I am trying to combine 2 arrays that have different properties. The first has 3 properties and the second has 6 properties. The First 3 properties are a subset of the second. Depending on the order that I add things (+=) the results are different.
$test1 =@" prop1, prop2, prop3 1,2,3 4,5,6 7,8,0 "@ | convertfrom-csv $test2 =@" prop1, prop2, prop3,prop4, prop5,prop6 a,b,c,d,e,f g,h,i,j,k,l m,n,o,p,q,r "@ | convertfrom-csv $obj += $test1 $obj += $test2 $obj | FT prop1 prop2 prop3 ----- ----- ----- 1 2 3 4 5 6 7 8 0 a b c g h i m n o
but if I switch the add I get
$obj += $test2 $obj += $test1 $obj | FT prop1 prop2 prop3 prop4 prop5 prop6 ----- ----- ----- ----- ----- ----- a b c d e f g h i j k l m n o p q r 1 2 3 4 5 6 7 8 0
I would like to not have to code to the largest dataset.

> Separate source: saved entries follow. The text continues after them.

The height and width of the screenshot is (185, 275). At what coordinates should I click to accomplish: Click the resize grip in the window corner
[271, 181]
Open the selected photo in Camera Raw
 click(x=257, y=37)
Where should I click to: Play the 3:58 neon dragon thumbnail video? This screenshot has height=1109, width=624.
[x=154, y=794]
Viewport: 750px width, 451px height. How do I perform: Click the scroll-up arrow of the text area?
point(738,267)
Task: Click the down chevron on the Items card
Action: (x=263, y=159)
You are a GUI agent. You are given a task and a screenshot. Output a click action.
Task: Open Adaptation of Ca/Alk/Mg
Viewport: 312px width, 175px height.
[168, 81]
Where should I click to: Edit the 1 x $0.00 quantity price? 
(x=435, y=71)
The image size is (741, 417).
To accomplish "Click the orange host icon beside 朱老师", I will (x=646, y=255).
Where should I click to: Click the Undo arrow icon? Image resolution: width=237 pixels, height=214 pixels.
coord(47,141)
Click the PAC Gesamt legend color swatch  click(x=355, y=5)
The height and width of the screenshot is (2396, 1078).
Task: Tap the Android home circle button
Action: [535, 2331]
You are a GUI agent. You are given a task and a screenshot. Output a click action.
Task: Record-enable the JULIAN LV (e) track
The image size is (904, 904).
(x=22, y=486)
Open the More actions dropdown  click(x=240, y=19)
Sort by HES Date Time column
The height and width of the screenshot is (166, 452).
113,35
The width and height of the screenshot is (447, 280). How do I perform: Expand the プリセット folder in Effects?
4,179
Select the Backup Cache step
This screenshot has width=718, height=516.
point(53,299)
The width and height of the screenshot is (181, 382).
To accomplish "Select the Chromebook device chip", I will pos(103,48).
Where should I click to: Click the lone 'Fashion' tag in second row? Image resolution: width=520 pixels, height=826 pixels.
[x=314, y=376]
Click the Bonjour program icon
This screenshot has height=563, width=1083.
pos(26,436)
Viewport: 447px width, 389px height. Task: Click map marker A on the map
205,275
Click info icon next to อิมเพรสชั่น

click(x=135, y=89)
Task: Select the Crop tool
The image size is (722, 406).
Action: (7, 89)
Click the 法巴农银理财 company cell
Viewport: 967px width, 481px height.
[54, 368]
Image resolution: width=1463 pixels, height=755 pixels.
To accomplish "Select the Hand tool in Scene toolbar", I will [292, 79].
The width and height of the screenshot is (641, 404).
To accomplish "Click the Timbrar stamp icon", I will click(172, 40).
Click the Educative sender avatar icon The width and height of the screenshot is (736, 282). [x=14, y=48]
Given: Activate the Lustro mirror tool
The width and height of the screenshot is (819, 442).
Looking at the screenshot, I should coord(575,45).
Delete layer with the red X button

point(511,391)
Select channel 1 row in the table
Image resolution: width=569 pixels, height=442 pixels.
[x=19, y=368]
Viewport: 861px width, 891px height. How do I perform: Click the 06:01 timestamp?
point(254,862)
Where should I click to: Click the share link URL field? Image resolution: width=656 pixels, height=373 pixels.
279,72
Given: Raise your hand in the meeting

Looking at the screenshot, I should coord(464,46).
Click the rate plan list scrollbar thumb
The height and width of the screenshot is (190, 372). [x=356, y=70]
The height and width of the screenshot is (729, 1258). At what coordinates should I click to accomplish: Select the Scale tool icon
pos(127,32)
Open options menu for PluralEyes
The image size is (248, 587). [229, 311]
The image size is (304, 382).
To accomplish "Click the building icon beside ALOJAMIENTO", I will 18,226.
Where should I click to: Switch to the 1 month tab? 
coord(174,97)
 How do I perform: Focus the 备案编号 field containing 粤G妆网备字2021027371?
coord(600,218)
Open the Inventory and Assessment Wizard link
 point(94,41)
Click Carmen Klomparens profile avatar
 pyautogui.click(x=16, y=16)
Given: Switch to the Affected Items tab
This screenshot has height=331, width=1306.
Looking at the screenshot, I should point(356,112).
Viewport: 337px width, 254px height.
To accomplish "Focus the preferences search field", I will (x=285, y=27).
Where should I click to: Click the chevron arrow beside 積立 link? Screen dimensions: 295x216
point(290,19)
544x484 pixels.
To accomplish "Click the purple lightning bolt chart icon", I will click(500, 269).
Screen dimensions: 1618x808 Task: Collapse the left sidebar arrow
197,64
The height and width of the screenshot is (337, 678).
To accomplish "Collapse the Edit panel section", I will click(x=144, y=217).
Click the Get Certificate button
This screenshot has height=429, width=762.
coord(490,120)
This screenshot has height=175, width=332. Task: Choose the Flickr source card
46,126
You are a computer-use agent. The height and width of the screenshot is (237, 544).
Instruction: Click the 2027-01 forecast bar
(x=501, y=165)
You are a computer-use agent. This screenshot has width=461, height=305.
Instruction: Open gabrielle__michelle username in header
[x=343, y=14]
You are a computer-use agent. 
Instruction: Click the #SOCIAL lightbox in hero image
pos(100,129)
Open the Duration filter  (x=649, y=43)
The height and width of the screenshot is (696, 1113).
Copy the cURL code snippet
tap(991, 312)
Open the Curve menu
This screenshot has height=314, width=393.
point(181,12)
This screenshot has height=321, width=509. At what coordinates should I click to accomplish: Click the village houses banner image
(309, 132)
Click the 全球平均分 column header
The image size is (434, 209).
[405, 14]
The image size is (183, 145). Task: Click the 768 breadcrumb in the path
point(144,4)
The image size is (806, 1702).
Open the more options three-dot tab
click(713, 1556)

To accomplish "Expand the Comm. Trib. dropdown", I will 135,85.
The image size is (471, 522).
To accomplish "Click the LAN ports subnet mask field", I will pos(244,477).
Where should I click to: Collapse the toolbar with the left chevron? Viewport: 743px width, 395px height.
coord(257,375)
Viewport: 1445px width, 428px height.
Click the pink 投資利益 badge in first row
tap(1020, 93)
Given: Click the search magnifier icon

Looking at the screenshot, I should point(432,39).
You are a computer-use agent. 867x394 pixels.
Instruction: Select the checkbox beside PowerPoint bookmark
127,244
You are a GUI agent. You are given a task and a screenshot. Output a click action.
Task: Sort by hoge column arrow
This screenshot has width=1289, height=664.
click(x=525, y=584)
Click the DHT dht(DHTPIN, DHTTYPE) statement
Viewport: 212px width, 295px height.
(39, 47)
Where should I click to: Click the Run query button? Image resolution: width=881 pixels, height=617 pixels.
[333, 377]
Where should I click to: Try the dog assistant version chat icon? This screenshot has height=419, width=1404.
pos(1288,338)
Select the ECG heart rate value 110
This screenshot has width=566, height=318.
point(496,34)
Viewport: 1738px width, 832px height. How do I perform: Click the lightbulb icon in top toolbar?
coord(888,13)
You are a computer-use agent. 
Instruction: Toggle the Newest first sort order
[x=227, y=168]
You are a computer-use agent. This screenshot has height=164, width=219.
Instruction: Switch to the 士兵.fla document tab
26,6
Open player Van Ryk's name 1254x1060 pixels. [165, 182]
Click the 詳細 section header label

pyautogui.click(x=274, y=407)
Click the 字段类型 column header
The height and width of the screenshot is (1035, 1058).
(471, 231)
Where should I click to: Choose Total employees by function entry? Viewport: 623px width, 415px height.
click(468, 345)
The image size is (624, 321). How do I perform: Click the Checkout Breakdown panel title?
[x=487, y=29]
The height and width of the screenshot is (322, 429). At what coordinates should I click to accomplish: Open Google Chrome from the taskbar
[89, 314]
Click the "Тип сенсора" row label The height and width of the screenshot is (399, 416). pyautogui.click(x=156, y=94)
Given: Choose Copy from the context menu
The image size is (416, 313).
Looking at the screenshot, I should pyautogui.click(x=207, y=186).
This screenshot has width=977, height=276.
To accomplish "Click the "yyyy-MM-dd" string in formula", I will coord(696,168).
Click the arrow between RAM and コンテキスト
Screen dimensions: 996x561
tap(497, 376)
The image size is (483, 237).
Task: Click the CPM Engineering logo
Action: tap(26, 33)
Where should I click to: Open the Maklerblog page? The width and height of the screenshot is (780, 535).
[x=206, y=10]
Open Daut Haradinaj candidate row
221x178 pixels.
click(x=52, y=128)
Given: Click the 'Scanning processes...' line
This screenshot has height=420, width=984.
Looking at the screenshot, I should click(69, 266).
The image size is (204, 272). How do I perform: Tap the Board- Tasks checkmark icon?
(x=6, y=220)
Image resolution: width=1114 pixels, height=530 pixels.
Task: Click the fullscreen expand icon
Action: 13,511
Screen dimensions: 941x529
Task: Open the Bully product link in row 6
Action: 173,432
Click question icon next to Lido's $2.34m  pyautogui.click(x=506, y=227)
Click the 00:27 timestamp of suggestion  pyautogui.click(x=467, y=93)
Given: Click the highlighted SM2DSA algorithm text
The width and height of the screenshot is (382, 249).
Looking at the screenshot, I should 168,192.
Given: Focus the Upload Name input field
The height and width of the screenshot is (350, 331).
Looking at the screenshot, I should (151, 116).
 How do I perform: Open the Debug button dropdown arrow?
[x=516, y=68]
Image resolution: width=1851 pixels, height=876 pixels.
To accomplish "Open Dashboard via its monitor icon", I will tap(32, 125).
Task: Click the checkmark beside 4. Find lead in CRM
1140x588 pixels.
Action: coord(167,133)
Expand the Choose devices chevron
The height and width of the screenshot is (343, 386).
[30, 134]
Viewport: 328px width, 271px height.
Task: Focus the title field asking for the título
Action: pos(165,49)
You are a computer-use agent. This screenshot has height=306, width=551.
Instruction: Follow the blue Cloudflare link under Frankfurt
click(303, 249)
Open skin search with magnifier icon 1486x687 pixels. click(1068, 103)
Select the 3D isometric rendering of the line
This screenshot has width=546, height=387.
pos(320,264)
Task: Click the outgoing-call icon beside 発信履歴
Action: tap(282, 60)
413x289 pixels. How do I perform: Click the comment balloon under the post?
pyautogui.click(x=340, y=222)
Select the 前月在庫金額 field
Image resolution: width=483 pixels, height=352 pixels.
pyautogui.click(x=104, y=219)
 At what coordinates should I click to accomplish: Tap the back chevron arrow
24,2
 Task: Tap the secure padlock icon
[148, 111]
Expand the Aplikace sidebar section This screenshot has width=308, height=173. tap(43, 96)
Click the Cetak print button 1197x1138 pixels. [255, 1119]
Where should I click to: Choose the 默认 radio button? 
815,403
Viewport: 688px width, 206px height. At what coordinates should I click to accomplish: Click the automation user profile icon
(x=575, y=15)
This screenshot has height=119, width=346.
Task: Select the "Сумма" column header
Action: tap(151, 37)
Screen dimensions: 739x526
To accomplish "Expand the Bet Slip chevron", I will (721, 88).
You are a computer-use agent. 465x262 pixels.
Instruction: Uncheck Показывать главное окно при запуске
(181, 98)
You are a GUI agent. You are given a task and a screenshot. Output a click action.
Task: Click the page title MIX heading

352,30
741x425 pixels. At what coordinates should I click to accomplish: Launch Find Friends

How can I accomplish this combination?
I have tried to create a array with the defined properties at the start of the script
[array]$obj = “” | select prop1,prop2,prop3,prop4,prop5,prop6
Then I can add either the largest or smallest array first but the output has an extra row (I added ### for visual of emptyness)
prop1 prop2 prop3 prop4 prop5 prop6 ----- ----- ----- ----- ----- ----- ### ### ### ### ### ### a b c d e f g h i j k l m n o p q r 1 2 3 4 5 6 7 8 0
But I have not been able to figure out an easy way to remove that extra row. I understand I could check one properties and if it is null then not display that. I would like to check if all properties are null.
I understand that using arrays vs arraylists are not the best from performance. The datasets that I will be dealing with are small. That and my hope is that once this is working for arrays the same concept could apply to arraylists.